Etanercept is known to be effective in plaque psoriasis in adults, but data on use in children are limited.

This trial, just published in the New England Journal of Medicine, examined the drug’s effectiveness and safety in patients aged 4-17.

Participants were children and adolescents with stable moderate to severe plaque psoriasis, defined as a psoriasis area-and-severity index (PASI) score of 12 or greater (PASI scores range from 0 to 72, higher is worse).

Other criteria included involvement of at least 10% body surface area, at least six months’ history and treatment with systemic or phototherapy or inadequate response to topical therapy.

Participants were randomised to treatment with etanercept or placebo for 12 weeks, followed by open-label etanercept for 24 weeks, then re-randomisation to etanercept or placebo for 12 weeks to investigate the effects of withdrawal and re-treatment.

During the first period, open-label escape etanercept was allowed if PASI score increased by more than 50%.

Primary outcome was 75% or greater reduction in PASI score (PASI-75) at week 12; safety endpoints included adverse effects, serious adverse effects, infections and disease rebound during the withdrawal period.

In total, 264 patients were screened, of whom 211 were randomised to treatment (etanercept n=106, placebo n=105).

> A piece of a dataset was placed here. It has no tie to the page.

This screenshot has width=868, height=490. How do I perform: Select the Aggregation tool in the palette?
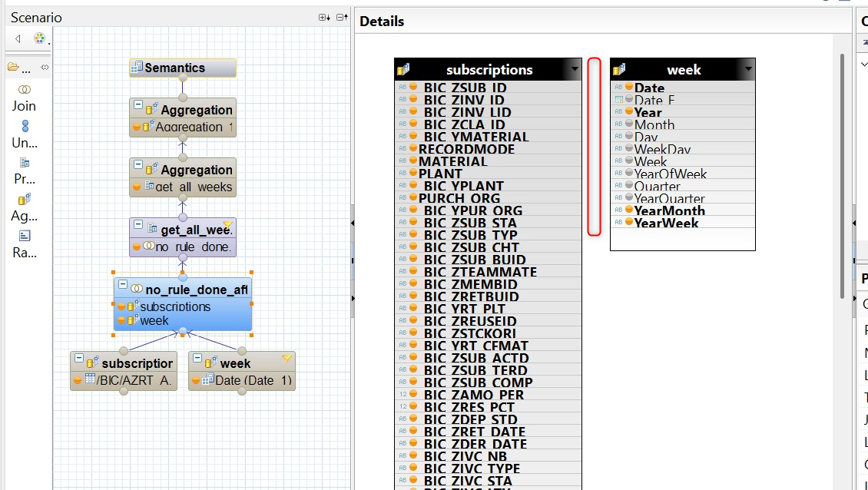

Median age was 13, and 36% were aged 11 or under at randomisation; median PASI score at randomisation was 16.4 (range 12-56.7).

During the first phase (primary endpoint), 57% of patients in the etanercept group reached PASI-75 compared with 11% of the placebo group (p < 0.001).

More patients receiving placebo entered the escape group (27 vs five).

There were more adverse effects reported overall during etanercept treatment, however, because exposure periods differed significantly.

Adjusted event rates were similar for the two groups.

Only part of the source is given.